Why is Quiet so Loud?

Basically every single night of Little Man's life, he has fallen asleep in the company of his parents. The voyage to dreamland is not a solo one for him. We went from co-sleeping to rocking him to sleep and, now, every single night for as long as he was too big for the rocking chair, we sit in his room, playing soft piano music until the boy is KOd. Sometimes it is so annoying and I'm done with enabling this arrangement but mostly--it's the best. It's peaceful and bonding and meditative and there is something quite awe-inspiring about being there each night for the graceful drift another human makes from the conscious to the unconscious state. I notice it's also a time when Baby Girl is engrossed in narrative play with her dolls, setting up micro-living rooms where they discuss the latest in American Girl Doll fashion, I assume. This time of quiet, it does something for our son to have one of us there and it does something for our daughter to have us both undisposed . I realize now as I am typing this: it does something for us as parents, too.

Which is to say that I am pretending to discover land that is already well-inhabited territory. I've stumbled upon a thing that is, for all intents and purposes, an element in the periodic table of life that everyone knows about already, that everyone has memorized and understands its usage. So why is the messaging around Quiet so loud?

2015-11-05 20.59.04 The magazines tell us how to structure our Me Time, as if it were a bureau dresser from IKEA. Spas tantalize with promises of peace for the price of an hour-long massage. Quiet has been commodified, luxurified. But oxygen is not a luxury, nor are clothes a fringe benefit. Quiet time should not be something that is reserved as in four-star dining. Quiet is a need, a necessary ingredient in wholeness. It is not simply the absence of noise but the intentionality around whatever creates a haven for reflection. So, again, why is the messaging around quiet so loud?

[Portrait of June Christy and Bob Cooper, 1947 or 1948] (LOC)

Because we have allowed it to be so. We pretend to steal away private moments to pray, to meditate, to breathe, all the while worried that there might be a gaping hole in the universe we will have to replenish with our busy-ness and idle small talk.

I am here to say that Quietude does not affect our carbon footprint, my friends. The messaging will tell us that to seek a quiet life is a radical act of surrender and even selfishness. But it is one of the very things that we need more of, that we need to drink in and breathe out and become better and braver because we have been quiet.

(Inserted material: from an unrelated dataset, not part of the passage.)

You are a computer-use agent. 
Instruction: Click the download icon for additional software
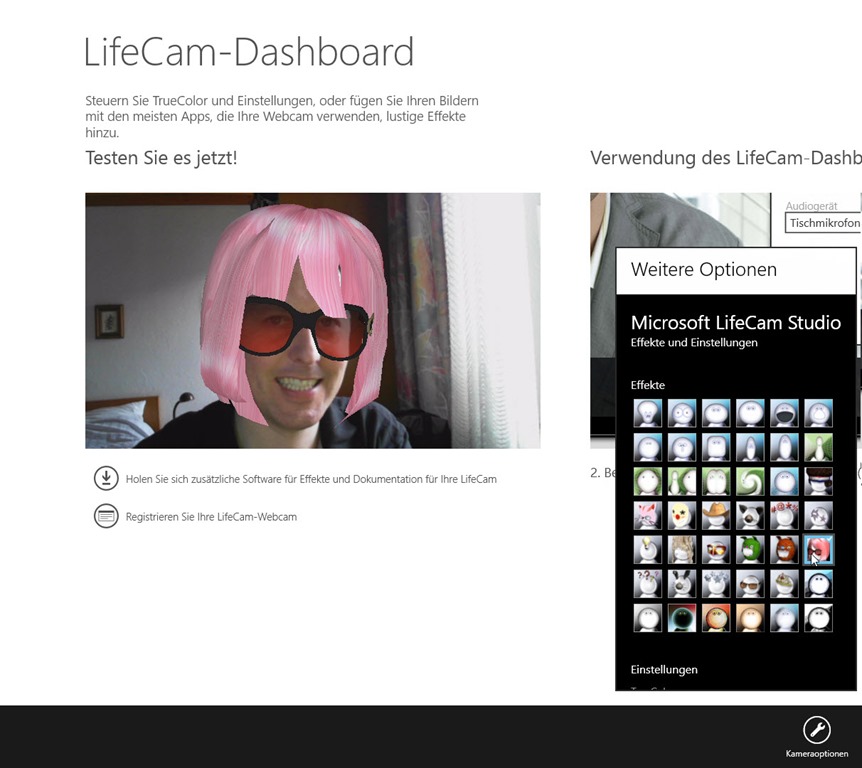(106, 478)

What if the work to stay relevant was less prized than the work we must do to preserve ourselves in irrelevance? What if Donald Trump relaxed his face for a few minutes, what if Marissa  Mayer took a radically longer maternity leave? What if umpires and baseball managers, instead of squaring off on the mound in disagreement, took a full minute of silence before they tried to settle a dispute about a fly ball? What if we changed the expression "For crying out loud" to "For crying in my corner!" What if quiet were less of a library standard and more the atmosphere of our world?

Hartshorn's Baby Primer

One of the coolest things I heard a business woman say in the last year was "Sleep is an act of worship." Ruth Simons, an entrepreneur and mother of six boys said that, as an exhortation about leaning in too much to the din of social media and online hyperactivity. Sleep, and in effect, quiet, are extraordinarily ordinary acts that glorify the Heavens for their providence -- in spite of all that we fancy ourselves able to do here as mere mortals. I can tell you that I could use a few more nights of working the evening shift with my little man. While I am supposedly Waiting him out to fall asleep, I am also Becoming Quiet, committing a random and necessary act of worship.